I'm playing around with vxlan , but I don't get my basic setup working. 

I only want to add one physical nic to two bridges. 


```
|--- Bridge0
NIC ---- |
         |--- Bridge1
```

But if I want to add the NIC to the second bridge I'm getting an error.

ifconfig: BRDGADD ix0: Device busy 

I don't know if that should work... or do I have to use a vswitch for this kind of setup ?


----------



## VladiBG (May 10, 2018)

You can create a bridge without members.
`ifconfig bridge0 create`

then create a vxlan pseudo device and add it to the bridge if needed
`ifconfig vxlan create vxlanid 1 vxlanlocal 192.168.1.1 vxlanremote 192.168.1.2 inet 10.0.0.0/8
ifconfig bridge0 addm vxlan0`


----------



## Sebastian (May 19, 2018)

Thank you VladiBG , that is the point. You don't attach vxlan interface to a bridge like an epair interface. 

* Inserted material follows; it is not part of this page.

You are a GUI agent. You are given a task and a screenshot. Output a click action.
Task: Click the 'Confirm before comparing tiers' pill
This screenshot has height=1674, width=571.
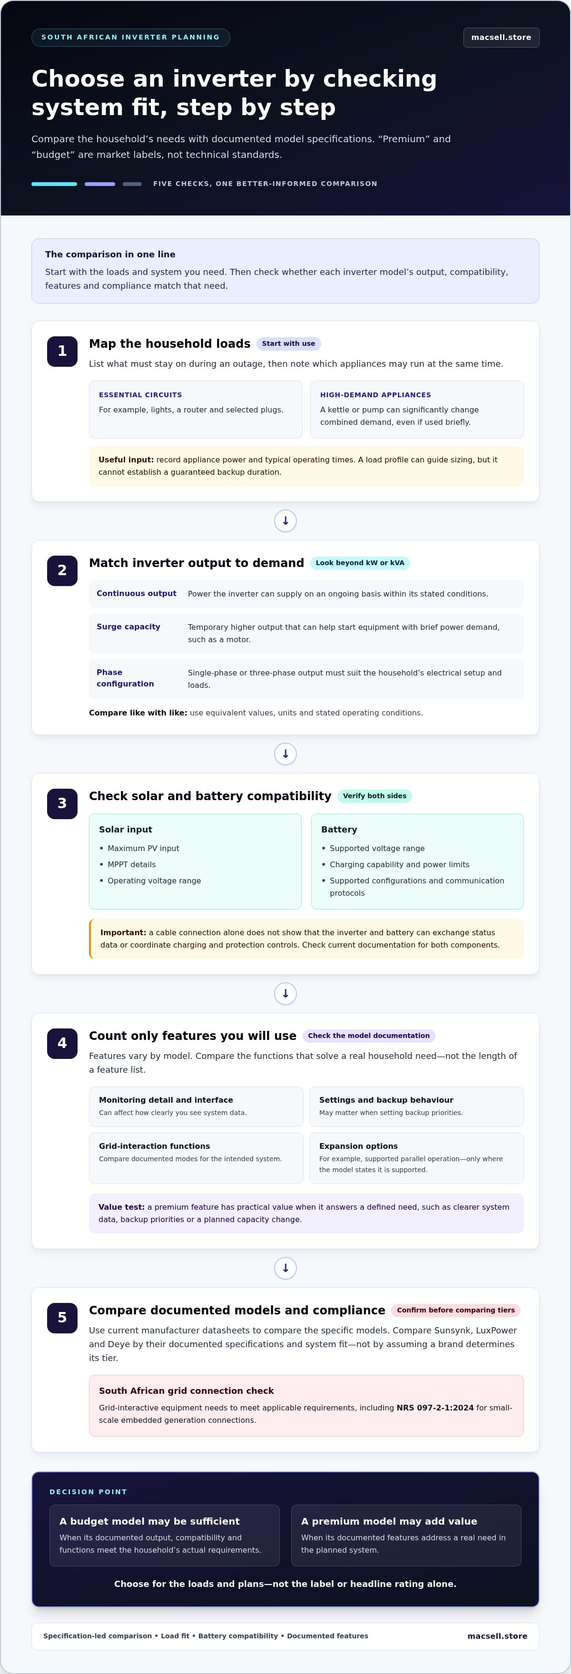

Everything what you need is something like this.


```
ifconfig vxlan20 create vxlanid 20 vxlanlocal 192.168.20.1 vxlandev ix0 vxlangroup 239.0.4.210
ifconfig vxlan20 inet 192.168.20.10/24 up mtu 1450
ifconfig vxlan20
```

Sadly , my edge router does not support vxlan ... , even though it is based on freebsd.


----------



## VladiBG (May 19, 2018)

You need to think of the bridge as it's a virtual L2 switch inside your router. And the members are the interfaces connected to this virtual switch.
 My offices are connected through MPLS network that split the internet VLANs and internal VLANs between the offices but i'm using Cisco Routers and i don't have much experience with vxlans tunnels. Maybe you can try to get rid of L2 and try to connect your sites using L3 only. This will simplify your topology.  Or if you have enough processing power you can use L2TP/IPSEC to encrypt the end to end traffic depending of your requirements and bandwidth because if you have over several GB/s to encrypt is almost impossible without any hardware encryption module.


----------



## Sebastian (May 19, 2018)

I'm just labbing in my home network. It is only to get in touch with the technology  . VXLAN toally overpowered for my case , but I had a use where I need vlans in my home lab, but I thought I don't want to configure vlans on my switches and than I stumbled over vxlan.


Mabye I will buy an APU Board and run freebsd on it so I can play arround a litte bit, but there pretty expensive so I'm not sure if I spend 200$ just for fun.


----------



## VladiBG (May 19, 2018)

you can use GNS3


----------



## Sebastian (May 19, 2018)

Right, but for my purpose I have to use real hardware. 
I want to  bridge a vm with a special firmware to one of my ap's. This firmware allows people in germany to create an open wifi network. 

But thank you for pointing me to this direction . Never played with servers in GS3 or UNL . But from the past I know that layer 2 tunneling stuff is not working well in this kind of enviroments. Did run a vxlan lab in gns3 ?


----------



## VladiBG (May 19, 2018)

Yes you can have vm in GNS3 lab. vxlan is L2 frame encapsulated in UDP datagram. If you can afford to buy a real hardware is always better.


----------